**Your goal**
Below are records to be repeated exactly. Leave their pictures behind.

[Pixel coordinate grounding data]
········

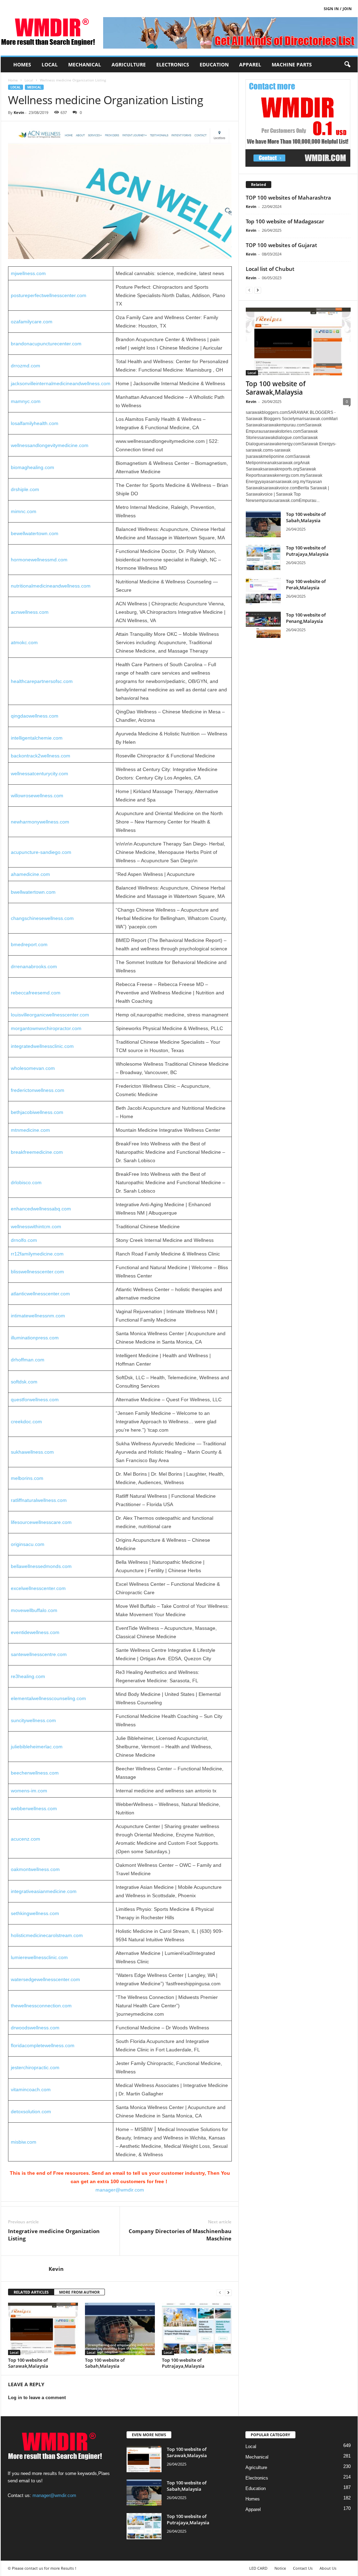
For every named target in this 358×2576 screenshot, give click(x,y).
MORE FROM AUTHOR (79, 2292)
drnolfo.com (24, 1240)
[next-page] (228, 2292)
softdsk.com (24, 1381)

········

**Response to this exercise**
For every named target in this 358×2576 screenshot, give click(x,y).
MORE FROM AUTHOR (79, 2292)
drnolfo.com (24, 1240)
[next-page] (228, 2292)
softdsk.com (24, 1381)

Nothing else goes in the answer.